Early-life gut inflammation drives sex-dependent shifts in the microbiome-endocrine-brain axis.

Despite recent advances in understanding the connection between the gut microbiota and the adult brain, significant knowledge gaps remain regarding how gut inflammation affects brain development. We hypothesized that gut inflammation during early life would negatively affect neurodevelopment by disrupting microbiota communication to the brain. We therefore developed a novel pediatric chemical model of inflammatory bowel disease (IBD), an incurable condition affecting millions of people worldwide. IBD is characterized by chronic intestinal inflammation, and is associated with comorbid symptoms such as anxiety, depression and cognitive impairment. Notably, 25% of patients with IBD are diagnosed during childhood, and the effects of chronic inflammation during this critical developmental period remain poorly understood. This study investigated the effects of early-life gut inflammation induced by DSS (dextran sulfate sodium) on a range of microbiota, endocrine, and behavioral outcomes, focusing on sex-specific impacts. DSS-treated mice exhibited increased intestinal inflammation and altered microbiota membership, which correlated with changes in microbiota-derived circulating metabolites. The majority of behavioral measures were unaffected, with the exception of impaired mate-seeking behaviors in DSS-treated males.
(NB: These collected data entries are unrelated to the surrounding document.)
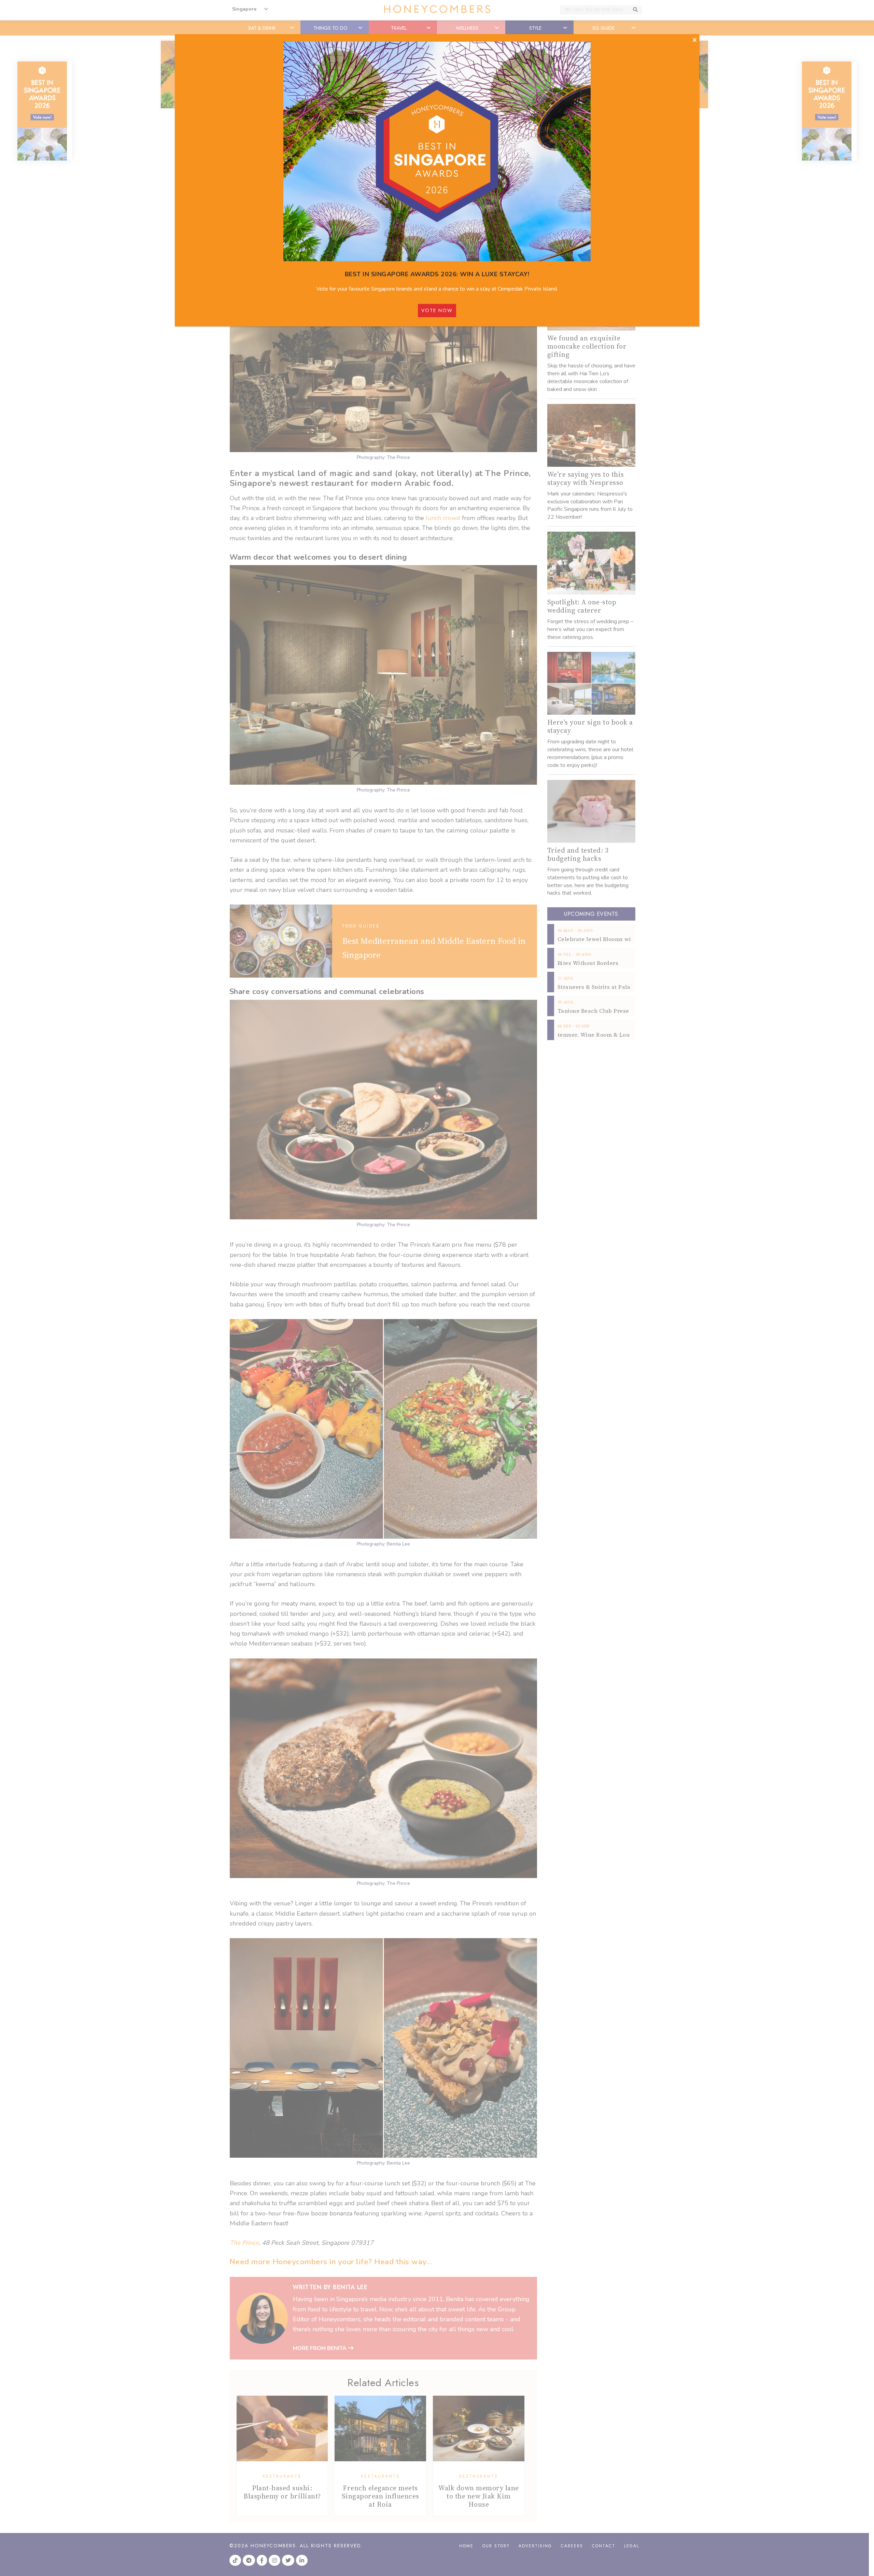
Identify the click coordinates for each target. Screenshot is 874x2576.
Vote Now (437, 310)
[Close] (694, 40)
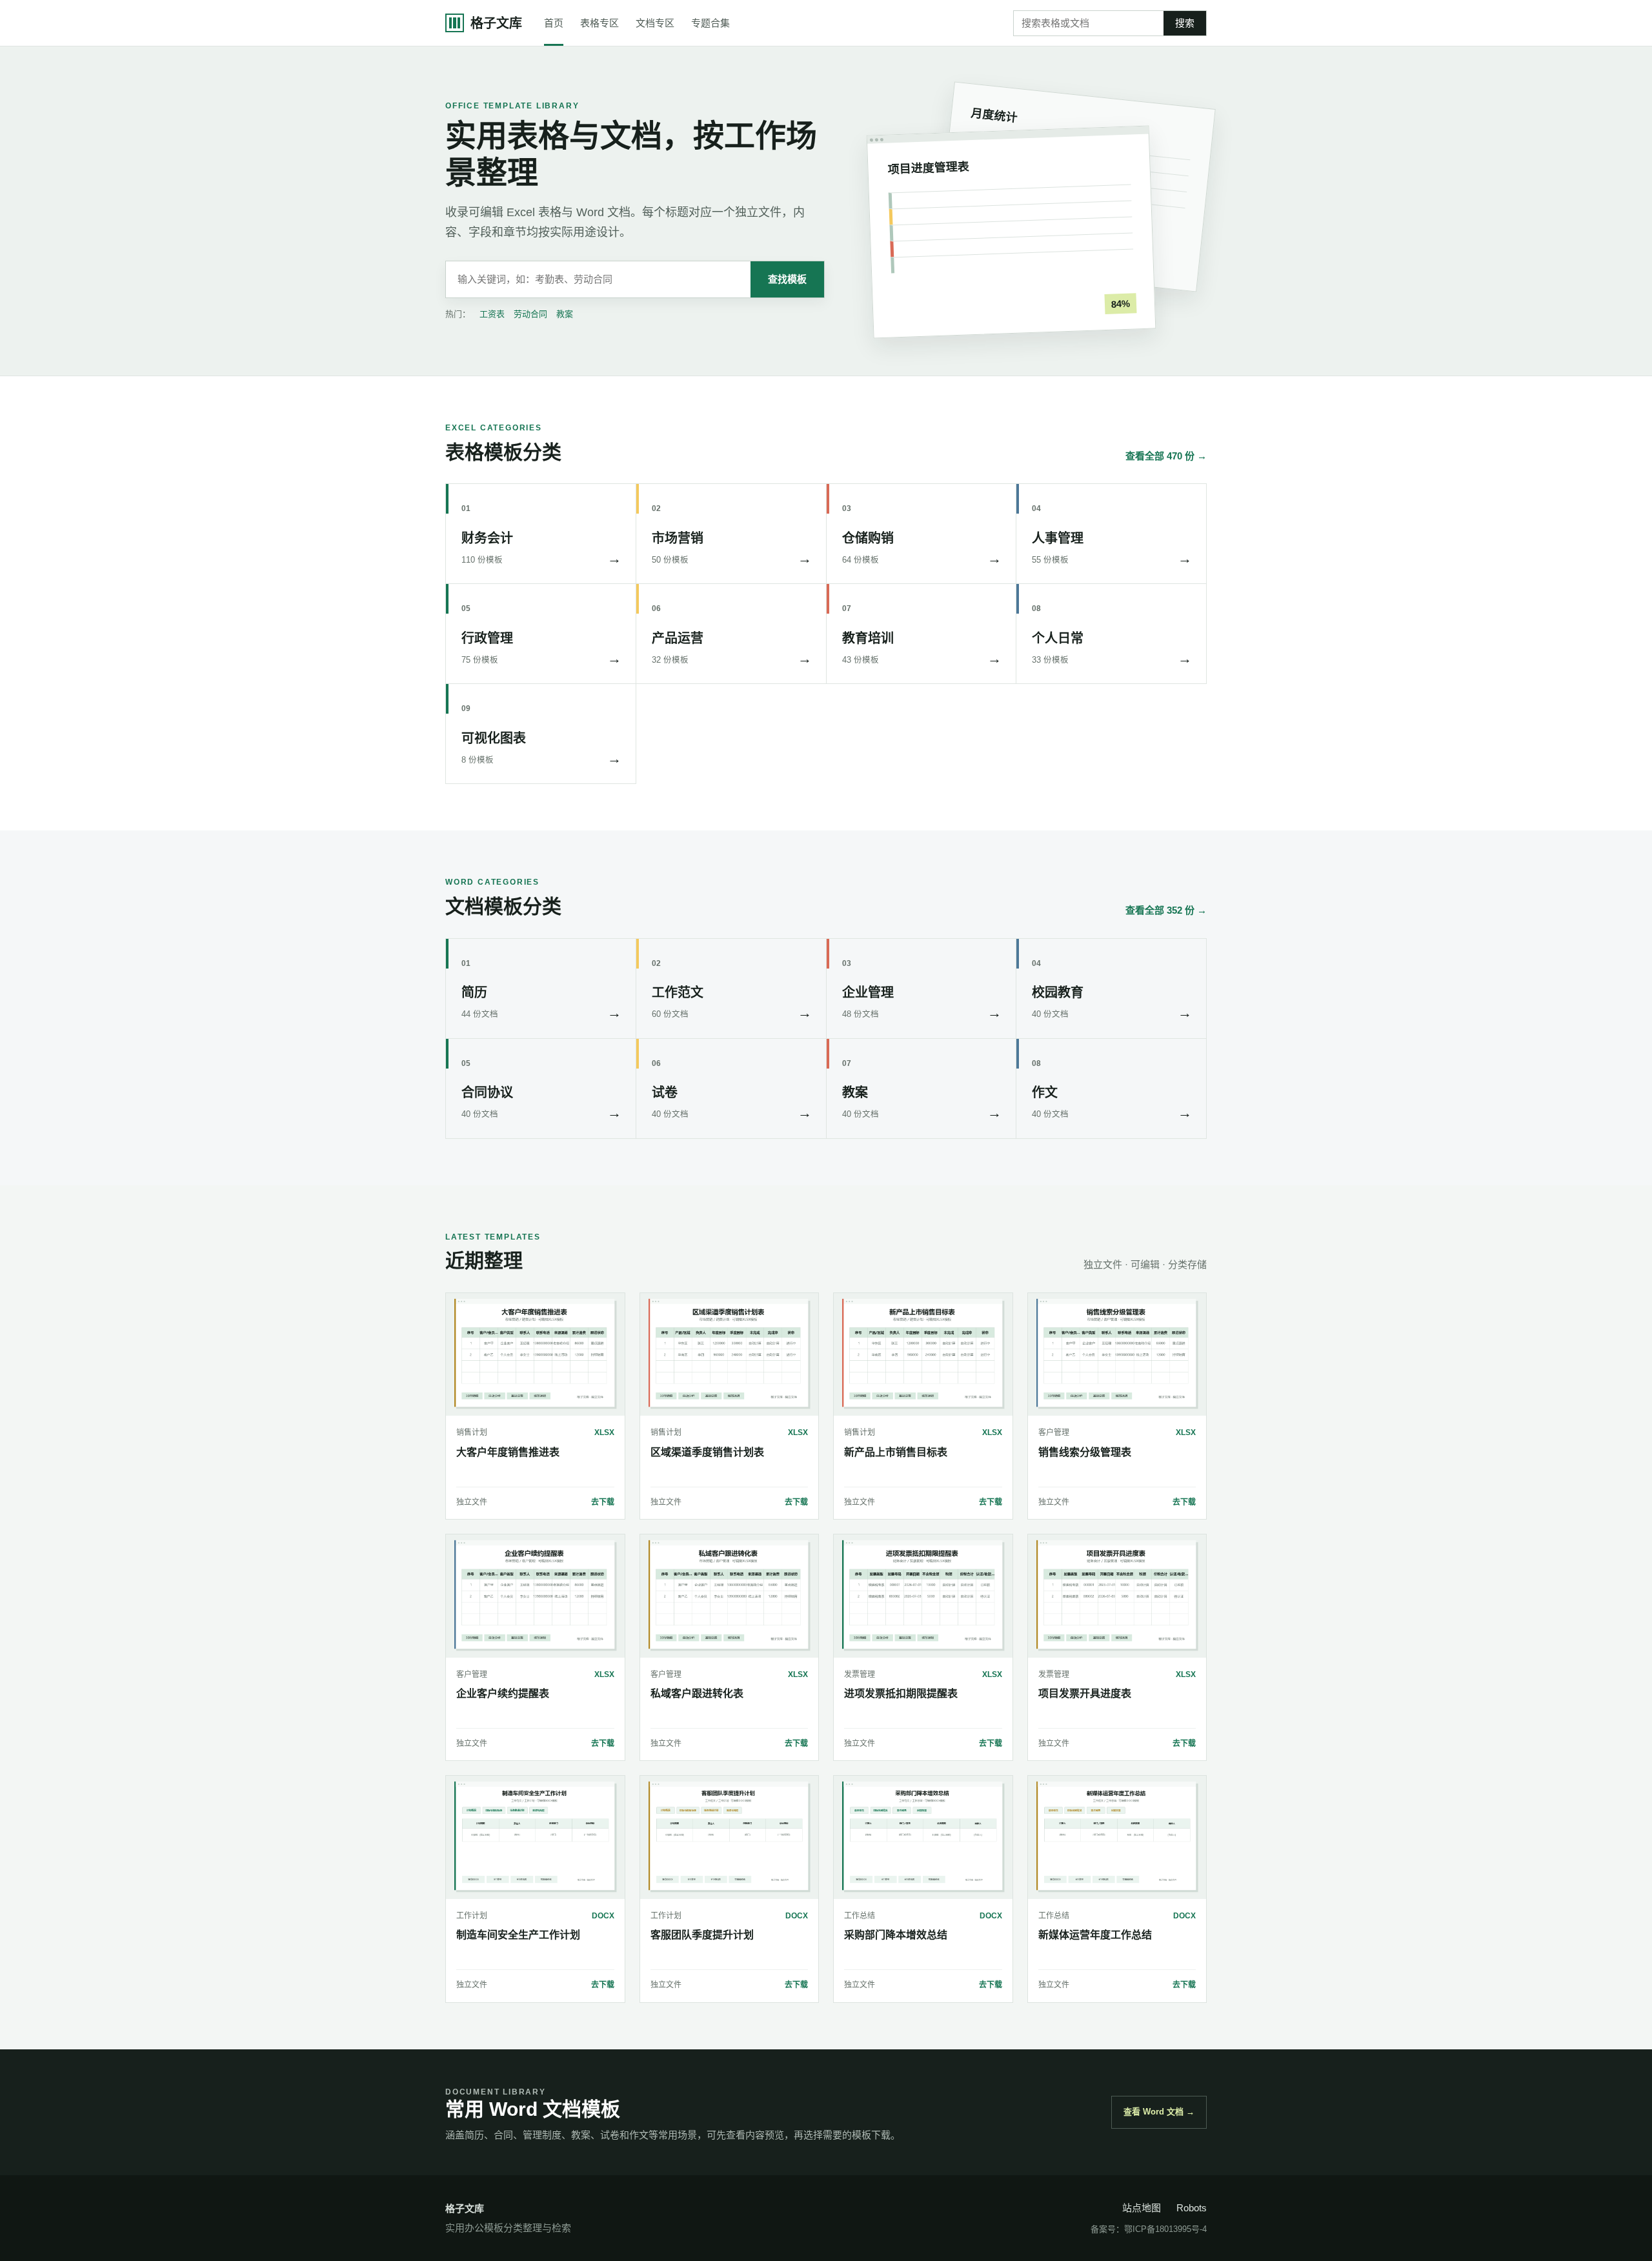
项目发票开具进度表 (1084, 1693)
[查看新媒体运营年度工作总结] (1117, 1837)
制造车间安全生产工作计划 (518, 1934)
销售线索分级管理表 (1084, 1452)
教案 (564, 314)
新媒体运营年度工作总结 (1095, 1934)
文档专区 (655, 22)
DSS-treated males also showed significantly smaller seminal vesicles, lower circulating androgens, and decreased intestinal hormone-activating enzyme activity compared to vehicle controls. In the brain, DSS treatment led to chronic, sex-specific alterations in microglial morphology. These results suggest that early-life gut inflammation causes changes in gut microbiota composition, affecting short-chain fatty acid (SCFA) producers and glucuronidase (GUS) activity, correlating with altered SCFA and androgen levels. The findings highlight the developmental sensitivity to inflammation-induced changes in endocrine signalling and emphasize the long-lasting physiological and microbiome changes associated with juvenile IBD.